Streptococcus faecium (brand name Pareghurt) contained in freeze-dried cultures help to improve the symptoms in about 81% of the patients. Studies may not show significant benefits of alternative therapies, but some amount of advantages can be obtained (Hasler, W. L. , 1999, 1900). Probiotics administered in the form of Bifidobacterium infantilis, Lactobacillus plantarum and VSL # (a combination of micoorganisms), seemed to produce prominent effects, although they seemed to vary from one individuals to another.
This may be due to variations in the dose, presence of ineffective bacteria, or other factors (Tallej, N. J. , 2006). Probiotics are also effective in reducing diarrhoea. Previous meta-analysis conducted with Lactobacillus strains have demonstrated that probioitcs help to reduce diarrhoea following administration of antibiotics. Another trial conducted utilising a different bacteria (S. boulardii) showed that the bacteria contained an enzyme which helped to destroy a toxin secreted by another microorganism that caused diarrhoea (Sheisenger, M. H. 2006, Gastrointestinal Disorders Addressed by CAM Therapies).
Some of the probiotics available in the market today contain different strains of lactobacillus bacteria. These strains colonise different areas of the intestinal mucosa, encourage synthesis of several vitamins required by the body, prevent the disease-causing microorganisms from colonising the gut and also helps in the digestion of food (as these bacteria contain beneficial enzymes). Some bacteria such as Bifidobaceria additionally help in metabolism of bile acids (P&G Health Sciences Institute, 2005).
Probiotics do seem to be very useful when consumed often as a supplement in IBS as such individuals may have a disturbed intestinal microflora. However, further studies need to be conducted until more consistent results are being obtained. At present the results obtained from studies are inconsistent, because the factors that could be playing an important role in the manner in which these probiotics act are not clearly understood. Gamma-oryzanol is a steryl ferulates mixture obtained from brown rice bran oil.
It has a number of beneficial activities in the body, and especially has very good antioxidant effect. The oil is also being utilised in sunscreen. The oil acts as an organic radical scavenger which was able to reduce oxidation of lipids. Several tests conducted in the laboratory using several scavenging systems such as scavenging DPHH radical, and OH or O2- scavenging radicals have demonstrated the antioxidant properties of gamma-oryzanol. Oxidation acceleration tests were being performed to compare the effect of gamma-oryzanol with other antioxidants such as BHA and BHT.

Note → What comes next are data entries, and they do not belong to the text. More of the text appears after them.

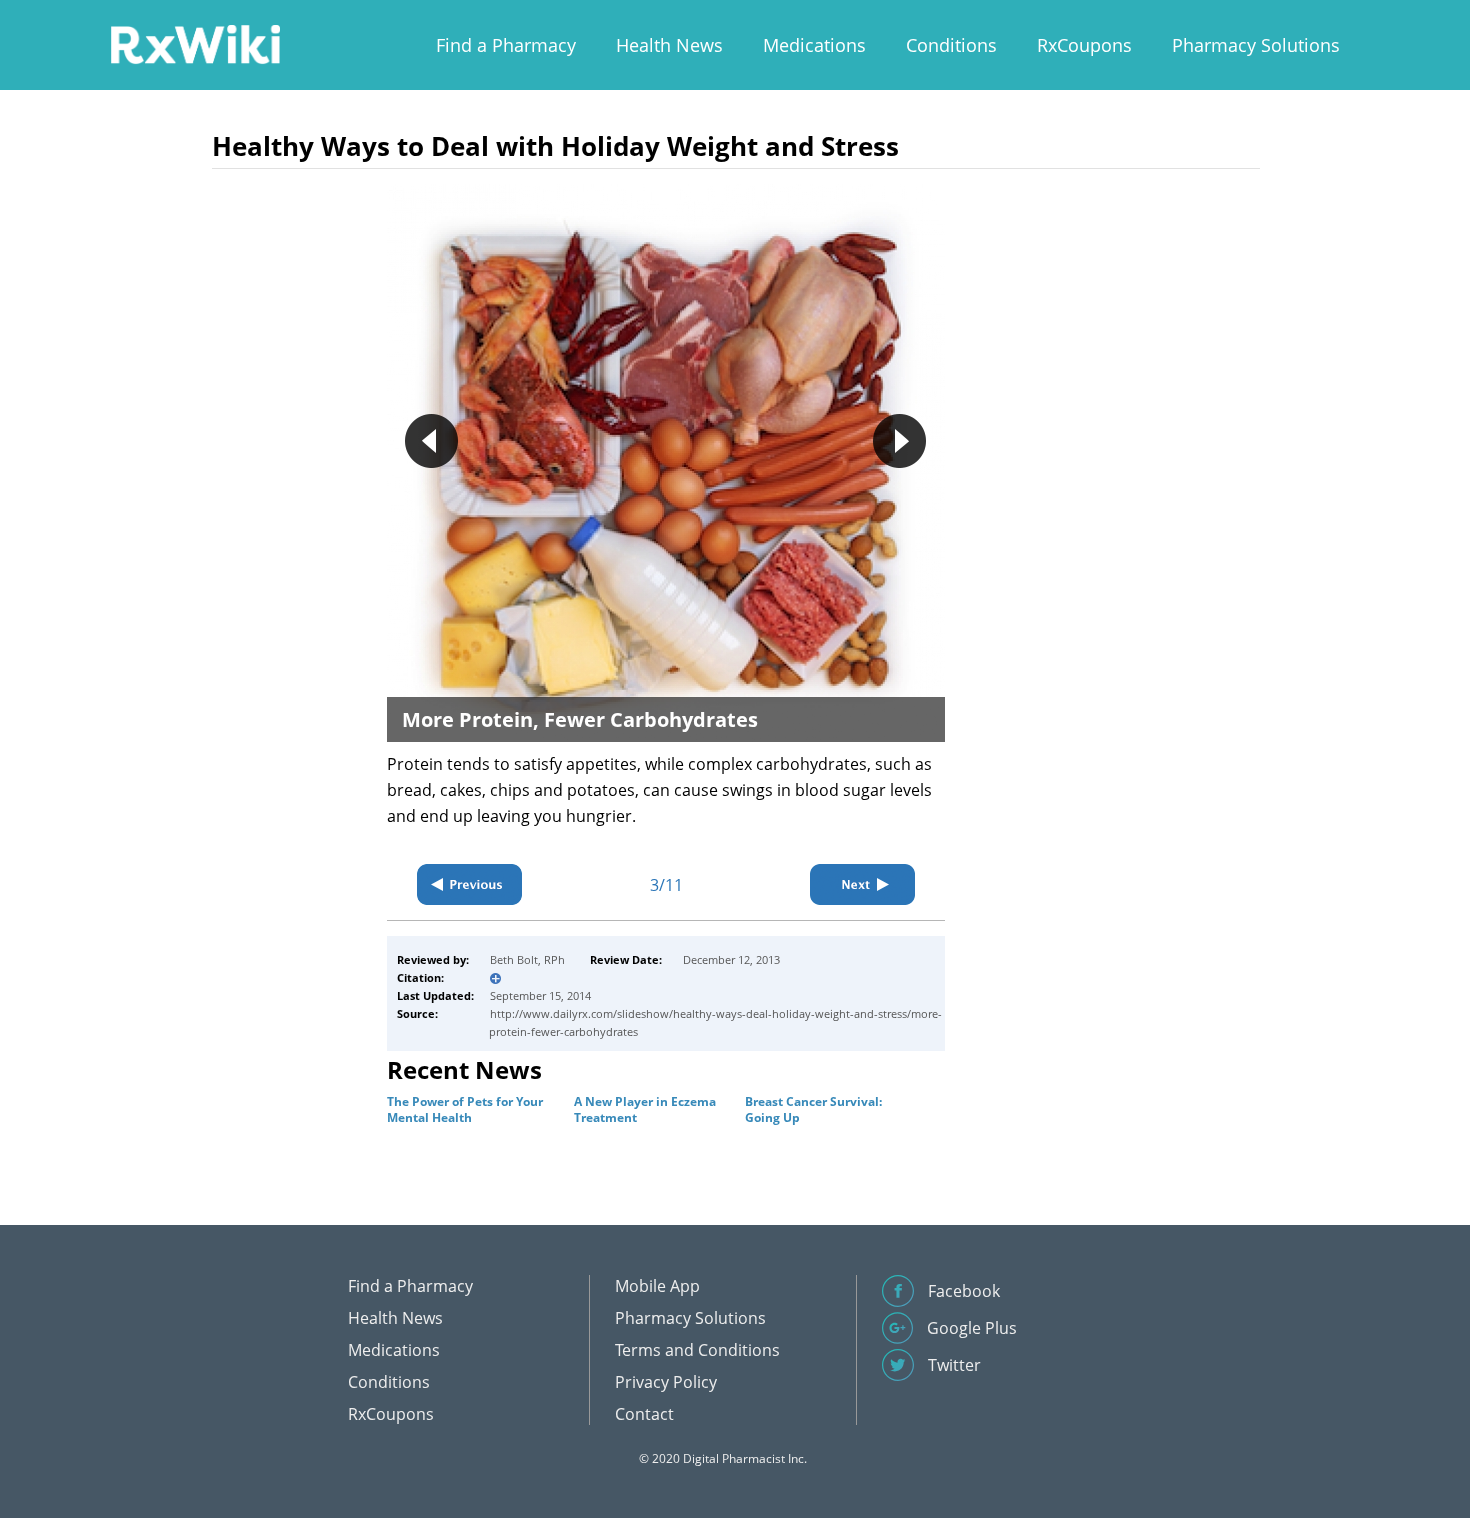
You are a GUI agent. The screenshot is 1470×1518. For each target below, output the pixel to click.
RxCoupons (1084, 45)
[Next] (862, 884)
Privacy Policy (666, 1382)
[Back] (469, 884)
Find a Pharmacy (506, 45)
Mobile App (657, 1286)
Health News (669, 45)
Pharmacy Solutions (1256, 45)
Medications (814, 45)
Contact (644, 1414)
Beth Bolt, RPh (527, 959)
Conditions (951, 45)
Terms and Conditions (697, 1350)
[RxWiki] (195, 43)
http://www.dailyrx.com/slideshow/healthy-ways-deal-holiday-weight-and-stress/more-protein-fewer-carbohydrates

The antioxidant properties of gamma-oryzanol may be attributed to the presence of large amounts of PUFA. Small quantities of gamma-oryzanol added to other oils helps to prevent lipid oxidation (Juliano C. , 2005, 146-154). Studies conducted on the on gamma-oryzanol demonstrate that it may beneficial to reduce any disturbance in the functioning of the autonomic nervous system. Stress-related ulcers were reduced to some extent in animal administered gamma-oryzanol (Itaya, K. et al, 1976, 474-481).

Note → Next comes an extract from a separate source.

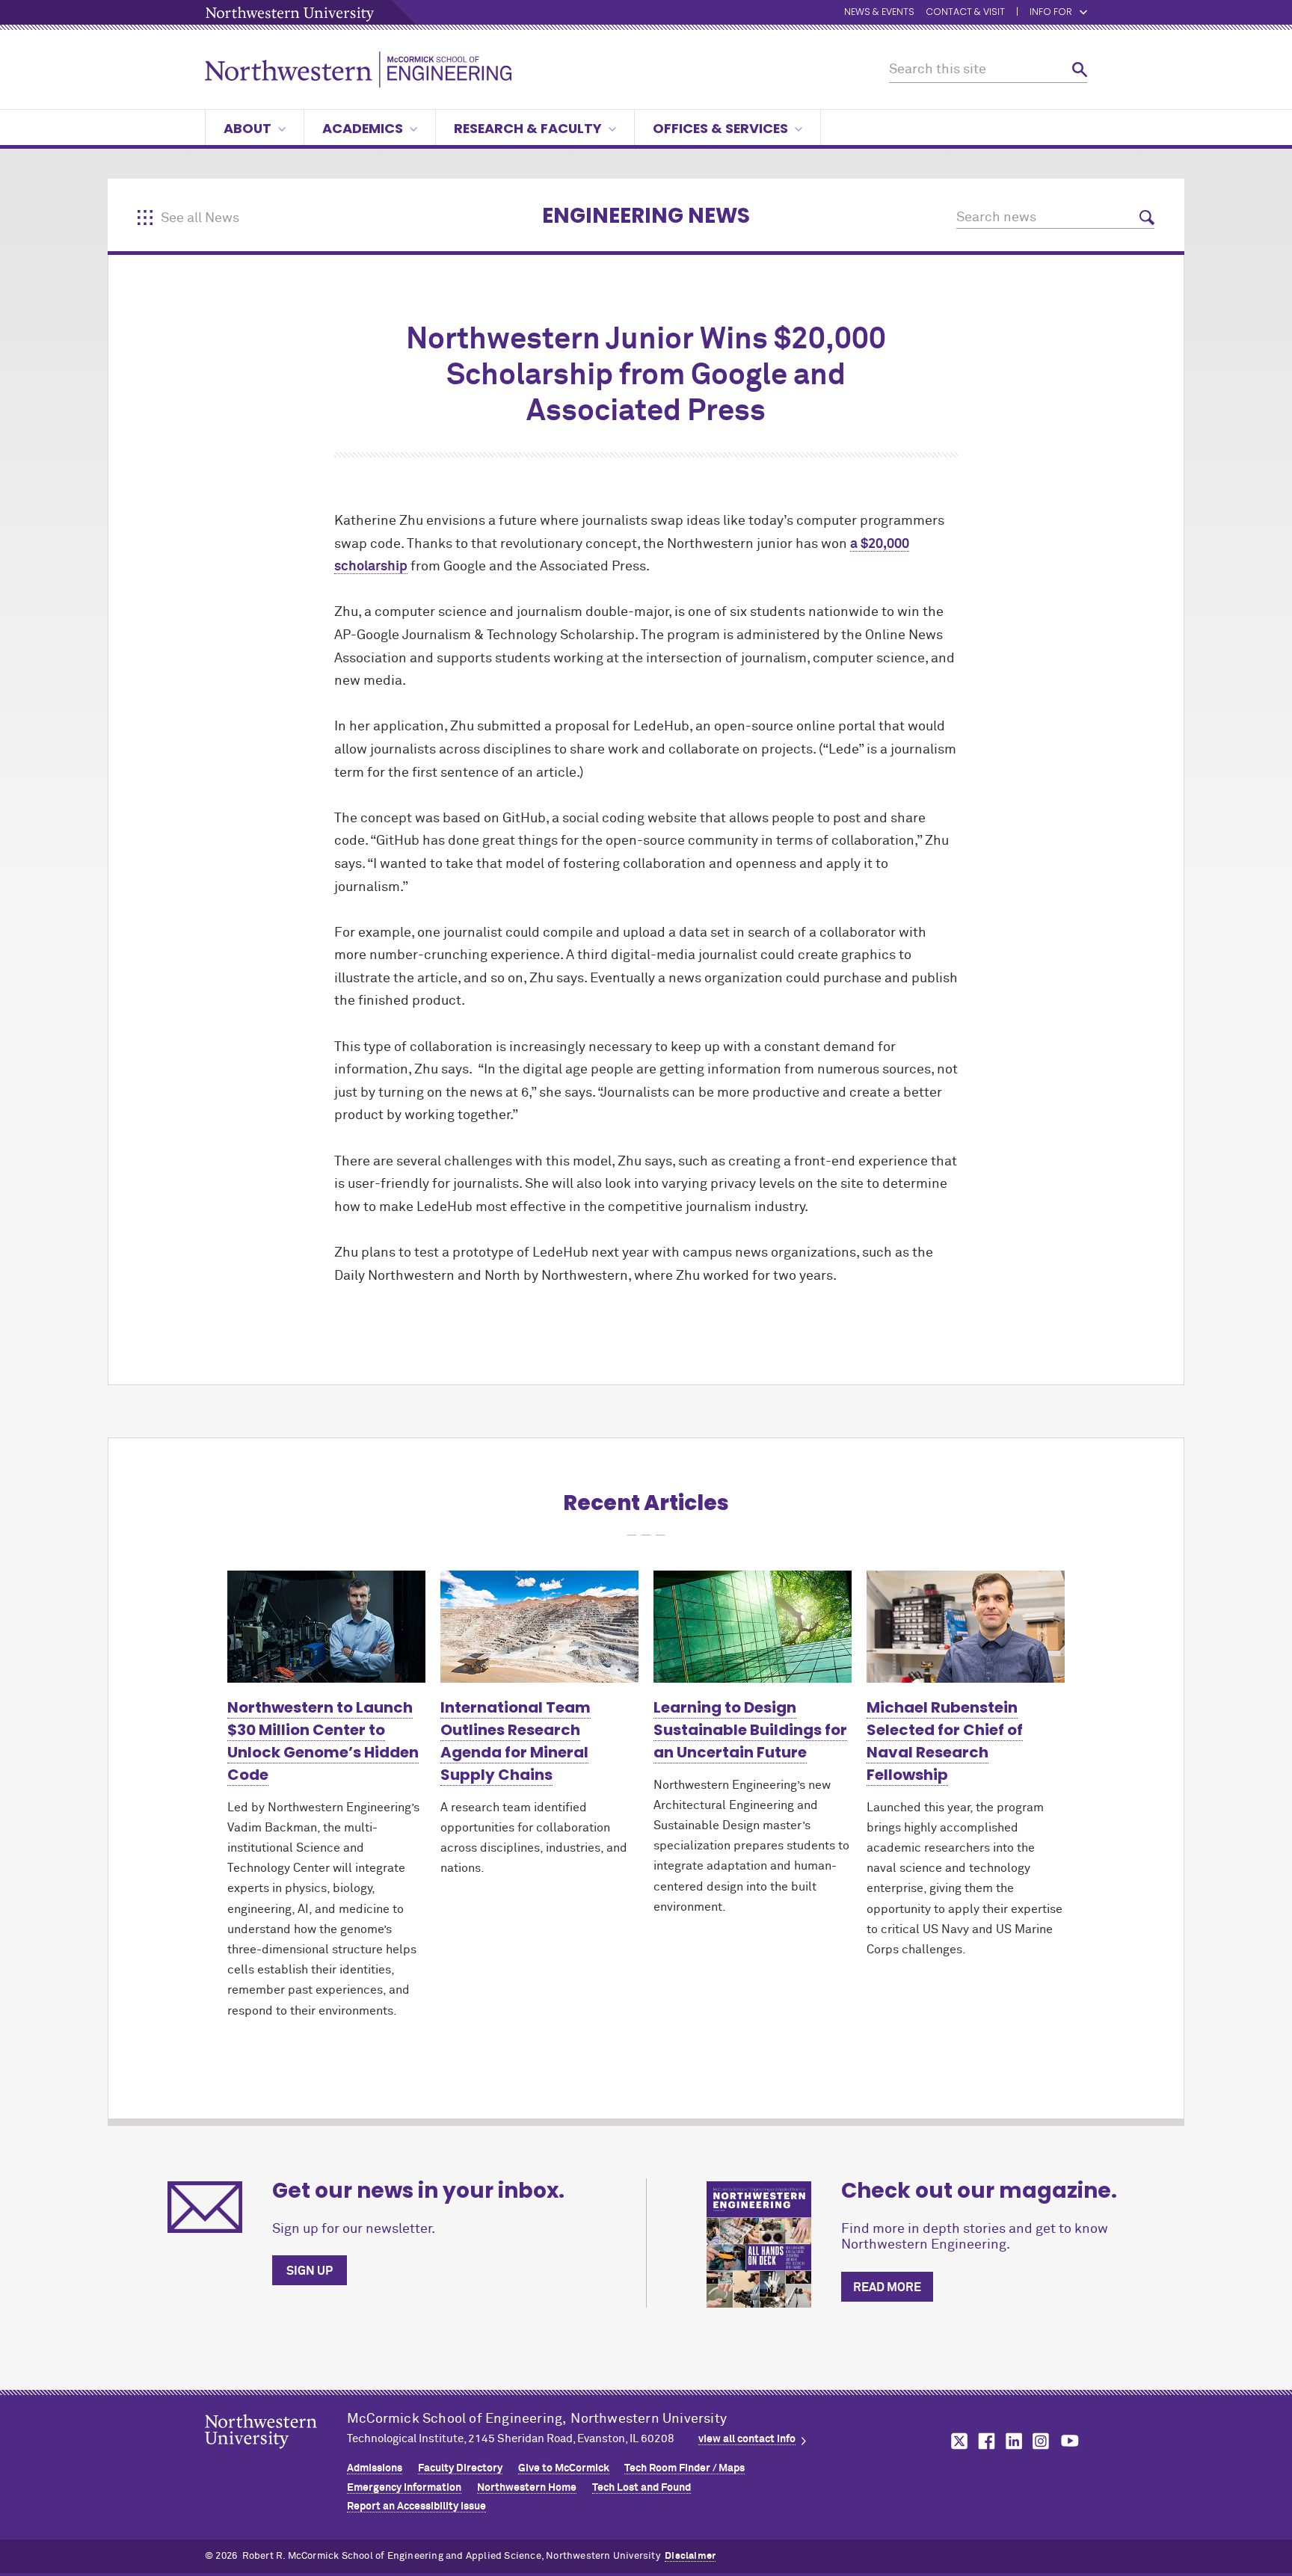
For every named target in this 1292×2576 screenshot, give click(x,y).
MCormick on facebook (984, 2441)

Studies have also demonstrated that gamma-oryzanol produces a stimulating and as well as a inhibiting effect on the movements of the gastric and ileal mucosa. This is produced due to the effect of gamma-oryzanol on the central nervous system (Mizonishi, T. , 1980, 47-55). Due to the mucosa-protective function, anti-oxidant effect, and control over bowel movements, gamma-oryzanol, has shown some beneficial effect in helping to reduce the symptoms of IBS. However, detailed human studies need to be conducted in order to determine the precise effect that gamma-oryzanol can produce.